Arizona (and maybe New Jersey) are creeping even closer…

Every New Mexico resident has probably seen it. Our wonderful state being confused with our western neighbor, Arizona. And of course, we regularly discover people who think we’re actually a foreign nation, a rectangular geographical appendage that was somehow transmogrified from the Republic of Mexico.

I’ve written about this in several of my blogs during the last two or three years. The story usually involves me stumbling across something written or created by someone with the geographical knowledge of a fruit fly. I once purchased a kitchen magnet that had the shape of the state of Arizona and was decorated with a saguaro cactus and the words “New Mexico” on it.

And if you’re a reader of the New Mexico Magazine, there’s a regular column called “One of our 50 Is Missing” which summarizes stories of people confusing our state with Mexico or even Arizona or Colorado. (Never Texas, thankfully.) Here’s a link to that particular column, if you want to check out some really funny stories:

https://www.newmexicomagazine.org/culture/one-of-our-50-is-missing/

Usually, these faux pas are the result of things done, said or written from outside our state.

So I was mildly stunned by one such error I ran across this week in a mail order catalog that lists Gallup (New Mexico of course) as its home base. And to make it even more confusing, the catalog promotes arts, crafts and clothing with a connection to our own Navajo Nation.

A little background. The Navajo Nation was first established in New Mexico in 1868. It was created following the “Long Walk” evacuation of the Navajo people to Bosque Redondo 300 miles to the east in 1834. During the time the Navajos were held at Bosque Redondo, a treaty was signed giving them the right to a part of their original homeland. Additional areas of northwestern New Mexico, northeastern Arizona and southeastern Utah were added over the years, with the final pieces tacked on to the reservation footprint as recently as 1934. As it currently stands at about 27,500 square miles, about one-third of the Navajo Nation’s land is located in New Mexico’s northwest quadrant. About one-third of the Navajo people on the reservation reside in our state.

The point is, you’d think that some business based in New Mexico and promoting items from the Navajo Nation would have a little better understanding of the Land of Enchantment.

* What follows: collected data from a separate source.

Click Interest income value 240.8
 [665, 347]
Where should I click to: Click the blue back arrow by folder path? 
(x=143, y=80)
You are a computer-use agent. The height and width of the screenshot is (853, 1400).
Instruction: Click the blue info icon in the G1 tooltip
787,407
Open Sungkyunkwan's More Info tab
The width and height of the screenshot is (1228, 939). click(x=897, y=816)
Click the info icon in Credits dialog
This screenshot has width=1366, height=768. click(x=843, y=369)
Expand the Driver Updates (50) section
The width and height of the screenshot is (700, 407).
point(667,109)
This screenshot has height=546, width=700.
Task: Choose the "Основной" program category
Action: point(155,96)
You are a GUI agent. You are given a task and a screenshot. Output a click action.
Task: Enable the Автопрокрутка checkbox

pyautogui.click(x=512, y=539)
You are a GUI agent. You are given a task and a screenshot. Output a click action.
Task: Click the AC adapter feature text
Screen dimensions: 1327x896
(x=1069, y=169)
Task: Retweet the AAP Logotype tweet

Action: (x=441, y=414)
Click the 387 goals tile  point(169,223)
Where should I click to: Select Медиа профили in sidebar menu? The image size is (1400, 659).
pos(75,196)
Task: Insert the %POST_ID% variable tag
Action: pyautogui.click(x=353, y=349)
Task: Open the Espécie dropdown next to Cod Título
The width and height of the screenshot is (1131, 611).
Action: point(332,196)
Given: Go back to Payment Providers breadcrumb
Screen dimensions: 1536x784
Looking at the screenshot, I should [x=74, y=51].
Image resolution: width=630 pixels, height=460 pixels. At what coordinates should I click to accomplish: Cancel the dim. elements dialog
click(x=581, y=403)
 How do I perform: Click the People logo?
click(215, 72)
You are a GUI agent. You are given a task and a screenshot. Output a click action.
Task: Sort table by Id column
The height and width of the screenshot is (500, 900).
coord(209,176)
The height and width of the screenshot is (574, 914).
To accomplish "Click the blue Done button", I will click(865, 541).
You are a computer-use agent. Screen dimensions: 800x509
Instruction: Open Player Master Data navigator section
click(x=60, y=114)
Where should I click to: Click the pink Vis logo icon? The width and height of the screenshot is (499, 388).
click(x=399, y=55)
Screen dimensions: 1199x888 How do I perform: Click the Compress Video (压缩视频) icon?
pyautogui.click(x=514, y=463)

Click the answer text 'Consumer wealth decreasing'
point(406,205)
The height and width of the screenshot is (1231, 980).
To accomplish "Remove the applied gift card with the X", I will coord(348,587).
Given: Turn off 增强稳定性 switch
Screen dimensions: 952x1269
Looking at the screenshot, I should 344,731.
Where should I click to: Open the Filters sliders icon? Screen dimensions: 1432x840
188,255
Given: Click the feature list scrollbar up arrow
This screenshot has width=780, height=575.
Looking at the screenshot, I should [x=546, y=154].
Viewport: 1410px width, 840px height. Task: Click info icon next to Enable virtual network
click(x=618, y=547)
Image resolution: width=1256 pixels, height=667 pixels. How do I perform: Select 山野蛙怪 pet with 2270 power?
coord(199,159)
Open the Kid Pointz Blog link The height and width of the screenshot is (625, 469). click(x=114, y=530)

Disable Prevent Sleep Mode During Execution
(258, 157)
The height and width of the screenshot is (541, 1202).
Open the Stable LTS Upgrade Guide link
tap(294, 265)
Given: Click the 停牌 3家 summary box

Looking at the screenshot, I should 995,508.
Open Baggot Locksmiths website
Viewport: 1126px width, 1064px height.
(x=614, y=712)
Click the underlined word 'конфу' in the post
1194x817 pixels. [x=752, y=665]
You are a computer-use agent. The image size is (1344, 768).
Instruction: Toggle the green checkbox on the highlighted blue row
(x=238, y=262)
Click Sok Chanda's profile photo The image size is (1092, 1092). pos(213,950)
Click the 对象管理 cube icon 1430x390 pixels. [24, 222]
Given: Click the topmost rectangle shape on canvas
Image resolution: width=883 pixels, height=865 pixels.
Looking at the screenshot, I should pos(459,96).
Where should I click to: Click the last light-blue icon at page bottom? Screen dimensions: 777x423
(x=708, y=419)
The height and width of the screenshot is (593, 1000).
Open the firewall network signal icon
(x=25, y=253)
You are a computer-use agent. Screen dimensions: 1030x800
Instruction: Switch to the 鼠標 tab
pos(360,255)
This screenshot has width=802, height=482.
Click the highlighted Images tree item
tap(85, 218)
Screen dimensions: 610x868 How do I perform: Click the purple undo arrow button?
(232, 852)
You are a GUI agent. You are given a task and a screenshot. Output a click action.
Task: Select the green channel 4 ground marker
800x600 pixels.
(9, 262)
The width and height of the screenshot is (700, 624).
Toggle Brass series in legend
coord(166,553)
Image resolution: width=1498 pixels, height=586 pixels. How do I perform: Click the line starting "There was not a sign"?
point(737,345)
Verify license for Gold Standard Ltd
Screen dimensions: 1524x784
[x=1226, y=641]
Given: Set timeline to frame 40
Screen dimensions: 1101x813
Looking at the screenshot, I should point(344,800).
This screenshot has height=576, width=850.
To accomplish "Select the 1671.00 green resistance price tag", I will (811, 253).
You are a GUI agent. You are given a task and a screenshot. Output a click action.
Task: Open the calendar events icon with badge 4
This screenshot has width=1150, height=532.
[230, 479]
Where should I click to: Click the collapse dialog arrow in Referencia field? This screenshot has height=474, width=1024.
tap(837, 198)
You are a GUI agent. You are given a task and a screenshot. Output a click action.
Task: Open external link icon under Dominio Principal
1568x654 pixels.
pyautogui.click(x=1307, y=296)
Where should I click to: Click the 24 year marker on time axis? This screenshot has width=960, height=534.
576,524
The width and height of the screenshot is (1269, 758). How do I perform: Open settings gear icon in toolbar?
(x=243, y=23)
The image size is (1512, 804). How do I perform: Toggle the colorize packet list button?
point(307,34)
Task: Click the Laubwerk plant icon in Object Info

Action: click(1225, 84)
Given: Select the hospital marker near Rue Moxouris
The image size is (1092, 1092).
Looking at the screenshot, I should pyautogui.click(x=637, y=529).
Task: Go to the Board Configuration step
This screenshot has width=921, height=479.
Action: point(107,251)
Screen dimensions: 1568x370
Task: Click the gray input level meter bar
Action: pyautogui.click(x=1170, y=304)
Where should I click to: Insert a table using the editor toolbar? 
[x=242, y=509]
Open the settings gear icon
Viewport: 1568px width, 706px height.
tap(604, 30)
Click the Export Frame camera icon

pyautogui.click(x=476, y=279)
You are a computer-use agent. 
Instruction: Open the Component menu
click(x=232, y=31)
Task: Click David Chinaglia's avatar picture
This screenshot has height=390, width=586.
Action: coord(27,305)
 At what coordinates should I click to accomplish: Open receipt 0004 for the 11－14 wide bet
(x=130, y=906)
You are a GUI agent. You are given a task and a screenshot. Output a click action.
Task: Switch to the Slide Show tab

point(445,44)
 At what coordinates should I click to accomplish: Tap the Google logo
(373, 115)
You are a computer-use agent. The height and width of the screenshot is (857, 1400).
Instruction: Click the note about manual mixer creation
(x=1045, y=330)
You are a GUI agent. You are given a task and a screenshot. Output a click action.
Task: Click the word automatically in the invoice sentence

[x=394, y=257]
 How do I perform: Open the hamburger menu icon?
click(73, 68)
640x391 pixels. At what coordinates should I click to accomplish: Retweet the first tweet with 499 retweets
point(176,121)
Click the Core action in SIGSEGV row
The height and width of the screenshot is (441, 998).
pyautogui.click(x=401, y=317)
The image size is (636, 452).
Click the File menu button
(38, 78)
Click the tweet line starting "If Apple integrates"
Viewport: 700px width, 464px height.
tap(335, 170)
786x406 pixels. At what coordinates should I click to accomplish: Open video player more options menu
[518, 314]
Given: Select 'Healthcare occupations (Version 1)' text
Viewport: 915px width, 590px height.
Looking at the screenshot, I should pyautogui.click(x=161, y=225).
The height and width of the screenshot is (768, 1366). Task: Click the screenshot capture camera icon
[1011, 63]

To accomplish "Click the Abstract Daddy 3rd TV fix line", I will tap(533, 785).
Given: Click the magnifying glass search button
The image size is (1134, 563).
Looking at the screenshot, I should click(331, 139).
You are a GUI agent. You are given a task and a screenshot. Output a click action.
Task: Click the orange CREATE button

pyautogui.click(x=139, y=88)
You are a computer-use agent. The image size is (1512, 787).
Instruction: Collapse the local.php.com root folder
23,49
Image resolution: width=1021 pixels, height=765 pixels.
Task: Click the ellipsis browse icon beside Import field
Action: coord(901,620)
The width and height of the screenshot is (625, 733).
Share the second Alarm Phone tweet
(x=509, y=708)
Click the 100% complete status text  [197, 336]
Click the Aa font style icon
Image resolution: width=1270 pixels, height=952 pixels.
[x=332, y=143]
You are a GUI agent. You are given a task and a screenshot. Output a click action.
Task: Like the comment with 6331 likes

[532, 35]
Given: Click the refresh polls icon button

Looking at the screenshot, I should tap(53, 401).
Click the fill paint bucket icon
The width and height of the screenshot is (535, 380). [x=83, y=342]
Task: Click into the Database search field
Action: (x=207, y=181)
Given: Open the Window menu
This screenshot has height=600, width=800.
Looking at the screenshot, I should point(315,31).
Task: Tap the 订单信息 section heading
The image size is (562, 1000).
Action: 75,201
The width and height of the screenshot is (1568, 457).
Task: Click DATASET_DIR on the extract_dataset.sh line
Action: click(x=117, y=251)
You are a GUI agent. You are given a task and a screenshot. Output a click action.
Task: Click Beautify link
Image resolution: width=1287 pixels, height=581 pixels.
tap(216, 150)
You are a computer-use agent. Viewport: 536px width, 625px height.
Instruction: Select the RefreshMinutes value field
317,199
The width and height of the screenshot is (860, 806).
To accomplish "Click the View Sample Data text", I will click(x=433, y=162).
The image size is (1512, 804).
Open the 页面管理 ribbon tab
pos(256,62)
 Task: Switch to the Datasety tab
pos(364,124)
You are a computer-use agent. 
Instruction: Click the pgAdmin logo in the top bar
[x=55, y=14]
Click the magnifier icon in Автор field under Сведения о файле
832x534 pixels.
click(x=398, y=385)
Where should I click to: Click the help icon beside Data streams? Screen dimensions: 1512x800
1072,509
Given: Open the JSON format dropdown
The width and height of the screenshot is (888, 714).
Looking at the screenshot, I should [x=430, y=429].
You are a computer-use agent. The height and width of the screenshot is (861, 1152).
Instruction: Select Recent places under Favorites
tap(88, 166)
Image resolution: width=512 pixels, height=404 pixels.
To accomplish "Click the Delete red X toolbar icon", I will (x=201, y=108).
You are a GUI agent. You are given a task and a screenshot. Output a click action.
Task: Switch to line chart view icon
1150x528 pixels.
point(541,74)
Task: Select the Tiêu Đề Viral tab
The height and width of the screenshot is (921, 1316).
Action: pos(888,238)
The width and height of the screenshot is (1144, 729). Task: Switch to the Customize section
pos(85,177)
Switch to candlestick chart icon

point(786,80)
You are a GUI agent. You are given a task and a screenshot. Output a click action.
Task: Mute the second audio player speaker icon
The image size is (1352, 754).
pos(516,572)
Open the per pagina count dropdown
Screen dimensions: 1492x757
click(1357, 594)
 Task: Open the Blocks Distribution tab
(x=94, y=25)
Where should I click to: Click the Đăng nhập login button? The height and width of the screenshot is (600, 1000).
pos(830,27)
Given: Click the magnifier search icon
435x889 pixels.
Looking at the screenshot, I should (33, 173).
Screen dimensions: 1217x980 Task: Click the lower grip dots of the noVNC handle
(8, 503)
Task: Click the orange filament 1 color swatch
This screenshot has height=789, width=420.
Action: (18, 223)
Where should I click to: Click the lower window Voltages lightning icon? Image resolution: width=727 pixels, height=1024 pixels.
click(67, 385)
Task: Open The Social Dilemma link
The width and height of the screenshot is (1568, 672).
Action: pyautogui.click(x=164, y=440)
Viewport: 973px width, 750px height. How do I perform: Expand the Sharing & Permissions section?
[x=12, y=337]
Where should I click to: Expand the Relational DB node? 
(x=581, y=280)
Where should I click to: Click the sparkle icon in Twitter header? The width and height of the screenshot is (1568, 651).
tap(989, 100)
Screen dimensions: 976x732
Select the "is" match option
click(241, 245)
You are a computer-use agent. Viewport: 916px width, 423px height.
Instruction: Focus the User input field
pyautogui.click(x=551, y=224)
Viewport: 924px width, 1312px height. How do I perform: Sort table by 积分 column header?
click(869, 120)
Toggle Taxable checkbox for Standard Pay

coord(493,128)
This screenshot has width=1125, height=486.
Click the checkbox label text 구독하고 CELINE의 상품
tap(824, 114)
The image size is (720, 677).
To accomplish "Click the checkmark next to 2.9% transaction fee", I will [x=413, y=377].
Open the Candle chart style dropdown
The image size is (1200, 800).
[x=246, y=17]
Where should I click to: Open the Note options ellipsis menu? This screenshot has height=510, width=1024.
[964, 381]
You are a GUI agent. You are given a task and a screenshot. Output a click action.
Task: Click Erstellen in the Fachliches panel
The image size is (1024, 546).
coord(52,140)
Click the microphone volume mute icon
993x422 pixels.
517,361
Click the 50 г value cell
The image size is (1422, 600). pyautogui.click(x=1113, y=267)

So here’s what I found in this catalog, which (again) claims to be headquartered in our own state:

Yes, that’s the red Zia symbol on a yellow cap, posing as the Arizona cap. And the New Mexico cap looks suspiciously like it’s displaying the Arizona flag logo.

I honestly was tempted to order some of the REAL New Mexico caps for our grandchildren, but was concerned that I’d get headgear representing another state. And then I worried that they would probably want to charge me extra to have it shipped to a country outside the United States.

But I decided to give the company a call on its 800 number to see if they knew about the error. What I heard on the call was a bit bizarre. The phone was answered, apparently accidentally, because I could hear a raging argument going on in the background. Despite repeated pleas of “HELLO???!!!???” on my part, no one acknowledged my presence. A woman, with what sounded like an African American accent, tossed an expletive filled bomb at a co-worker or supervisor that they should apologize “for something you did behind my back, you mother f____. You don’t even give a s___…” she said as the argument roiled on. I hung up and tried the number again.

This time the phone was answered by a guy with a distinctly New York/New Jersey accent. I asked him if he was aware of the error in the catalog.

“You’ll hafta call the headquaaaataas,” he said.

I asked him, out of curiosity, where he was located.

“I’d rathaaah not ansaaah that,” he drawled.

He gave me the number and I called it. Not to my surprise, no one answered.

If you look at the ad for the caps again, you’ll see in the lower right hand corner that they feature a cap from — you guessed it — New Jersey. It’s all becoming more clear to me now.